Paramount chiefs who are not elected by universal adult suffrage are sitting in parliament influencing decisions always in favour of whatever government is in power. Some have abandoned their people and are sinking deeper and deeper into party political activities even against the interest of large sections of their people. This state of affairs should not be allowed to continue.

I think we should study various forms of proportional representation from Germany to New Zealand and Australia and evolve a Sierra Leonean system of proportional representation that creates the space for minority interests to be represented at the highest level of governance. We should not allow our frustrations with the flawed one that former President Ahmad Tejan Kabbah pushed through parliament to stop us from taking another look at that system that is working well in some of the great democracies of the world.

In the area of education everybody agrees that the number of people in the formal school system continues to grow steadily but we have many more children in particular outside the normal school system and there are many others that have dropped out of school and are roaming our streets aimlessly. Look at those seven year olds who are being used by their parents to facilitate begging in Central Freetown and other parts of the country and the many others that are in conflict with the law and are being processed through the criminal justice system. Why are we not focussing sufficient attention on the next generation?

A dangerous gap is opening up now between the elites of today and the children I am talking about now and I doubt they will be ready to occupy those important positions today’s middle class will soon vacate either as a consequence of disease and death or migration or old age. How can our vote change this situation? Isn’t that a serious enough issue to determine how you vote over party and tribal loyalties?

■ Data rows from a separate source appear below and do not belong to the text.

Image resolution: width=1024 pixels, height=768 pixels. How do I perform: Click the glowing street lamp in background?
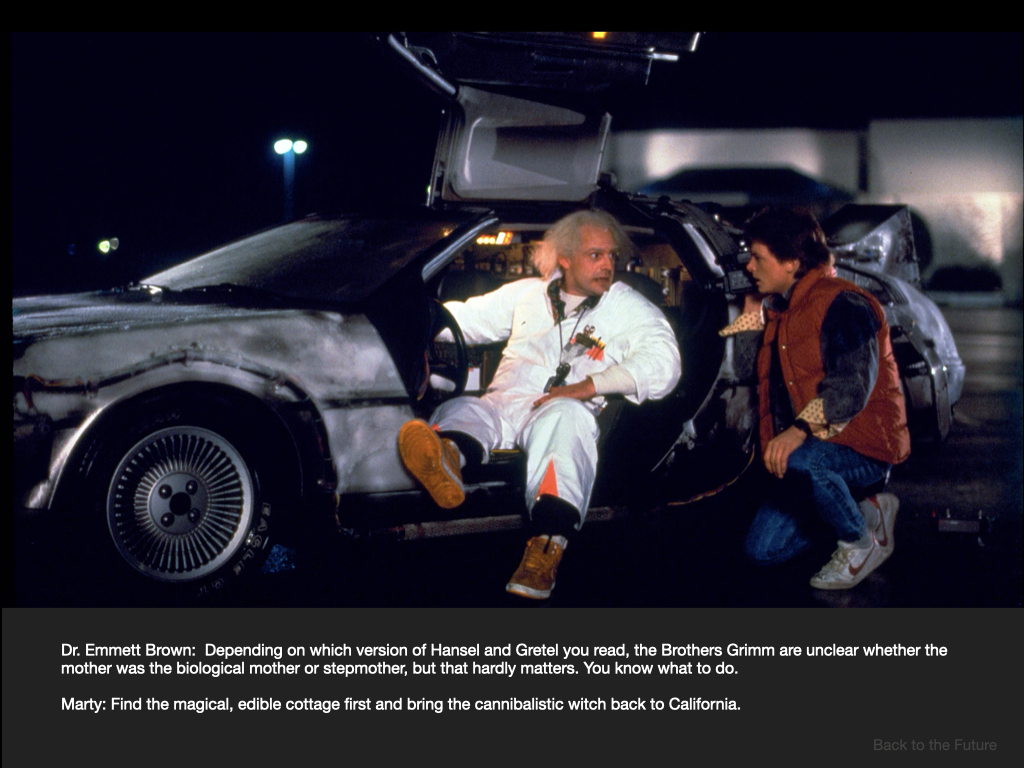[290, 147]
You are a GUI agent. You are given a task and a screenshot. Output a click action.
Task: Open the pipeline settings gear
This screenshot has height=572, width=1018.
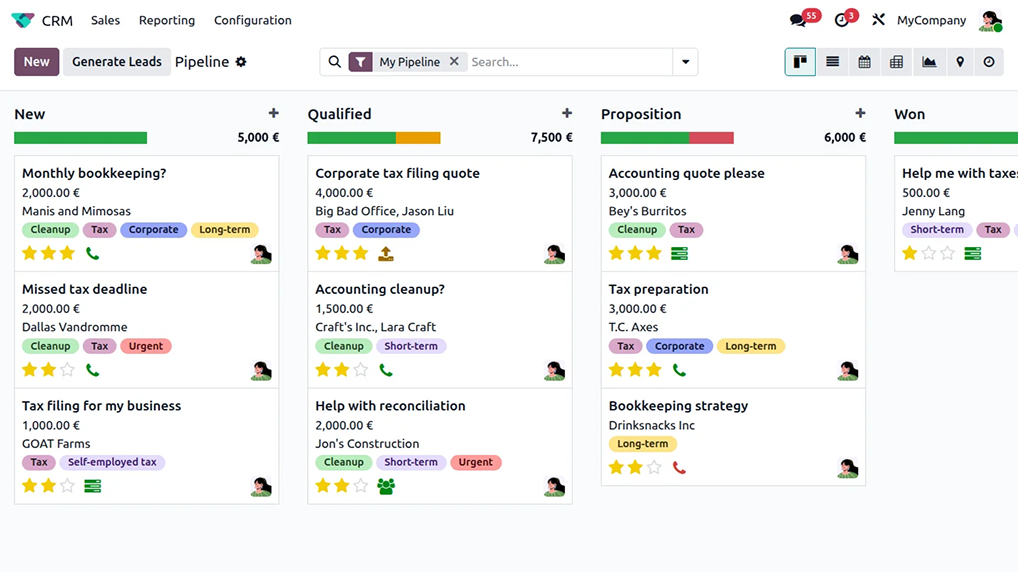point(241,62)
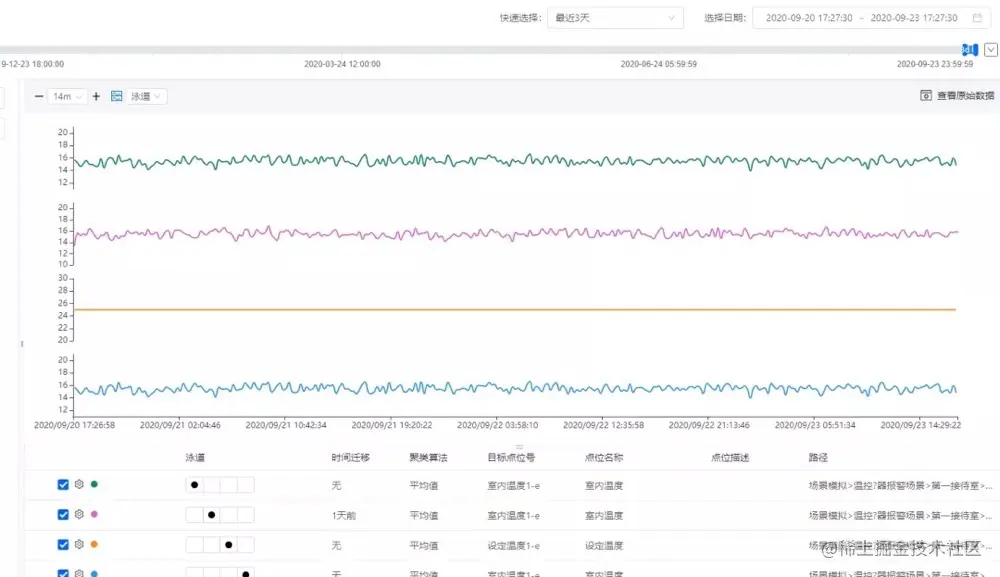The image size is (1000, 577).
Task: Collapse the timeline bar with the chevron
Action: pos(991,50)
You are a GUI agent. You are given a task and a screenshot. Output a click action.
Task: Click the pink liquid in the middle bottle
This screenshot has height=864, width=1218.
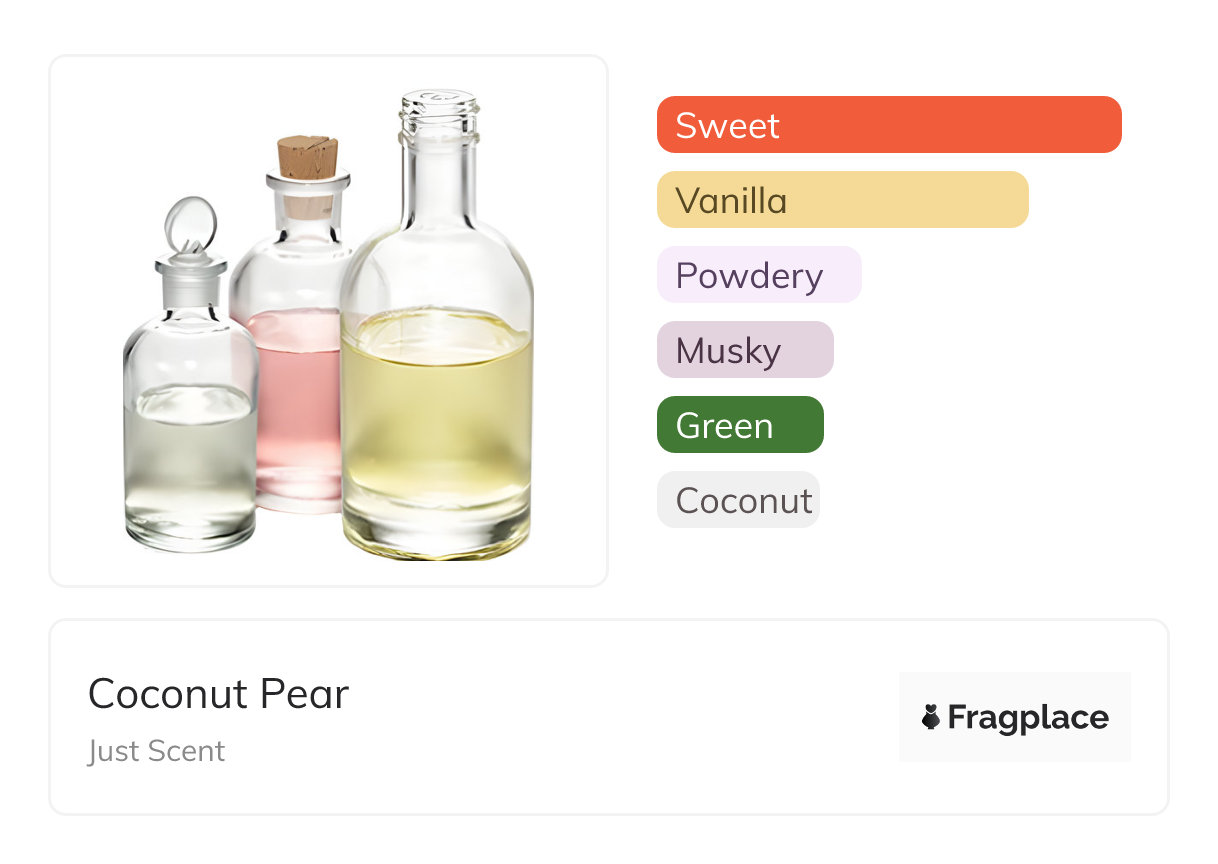coord(295,400)
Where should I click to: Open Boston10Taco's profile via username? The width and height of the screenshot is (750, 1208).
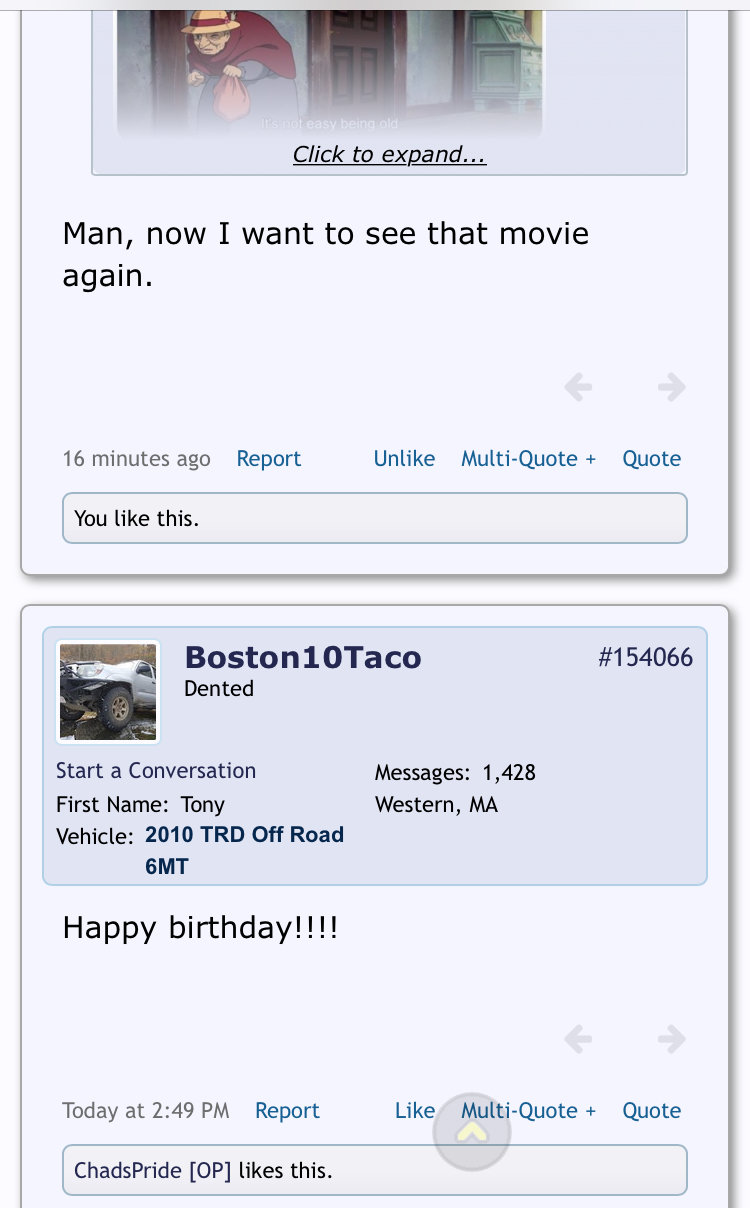(303, 657)
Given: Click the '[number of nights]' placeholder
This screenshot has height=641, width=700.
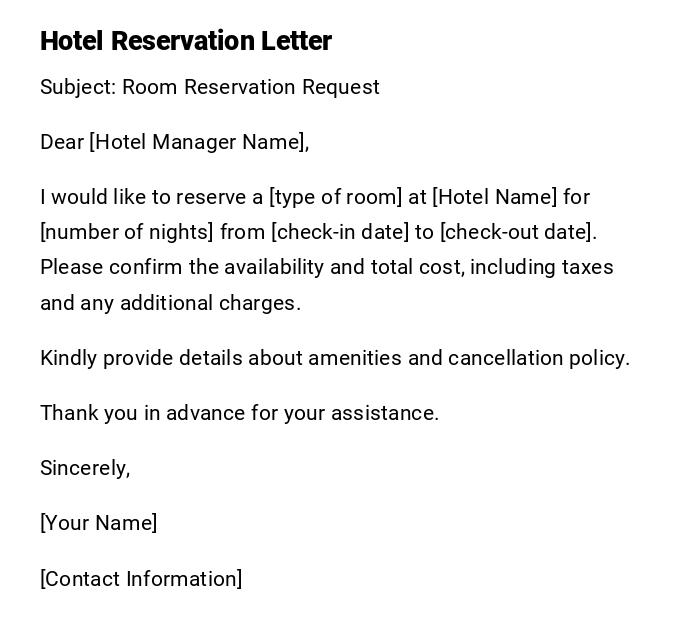Looking at the screenshot, I should (x=127, y=232).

No doubt we have witnessed some positive movements in the healthcare delivery system. The Free Health Care project has done some good. I am sure more of the people covered by the programme are visiting real medical facilities now than ever before. The real impact of the project will be felt when clean statistical data are produced for the nation to see. I am not talking about politically-correct figures meant only to score political points.

I have to say however that the plan must be expanded to cover all Sierra Leoneans eventually. Those looking for our votes must also commit to putting a lot of money into family planning programmes to make them more widely available so that our sisters take good control of their reproductive health.

These days we hear a lot about how the nation’s infrastructure is being developed. And once again we have to admit that efforts are being made in that direction. But to usher us into the kind of infrastructural facilities that the country needs to accelerate socio-economic growth, there’s far too much left to be done. Just imagine how difficult it is to move from one point to the other in Freetown. Try going in or out of the east of Freetown at any time of the day and feel the pain of sitting in a gridlock. Freetown is just impossible. The main highway out into the provinces is almost cut into two now at Calaba Town and the old road, as we pointed out last week, is completely abandoned with all the hundreds of thousands of Sierra Leoneans who live there. We have to be clear that we are voting for candidates and parties that can deliver.

Our collective desire to portray ourselves as a civilized democracy will continue to carry a huge scar as long as the majority of our people live in such vicious and grinding poverty. Democracy is much more than going to the polls every five years. In fact, if things continue this way – when for many people there appears to be no connection between their vote and the policies and priorities their government pursues – the argument for Westminster-style democracy is seriously weakened at the core. It doesn’t seem much use talking about any other form of government but if democracy, with all the freedoms and promises of people power that come with it has failed to deliver in Sierra Leone, we have to ask whether some prudent social engineering wasn’t necessary yesterday so that the whole thing made sense to our people today.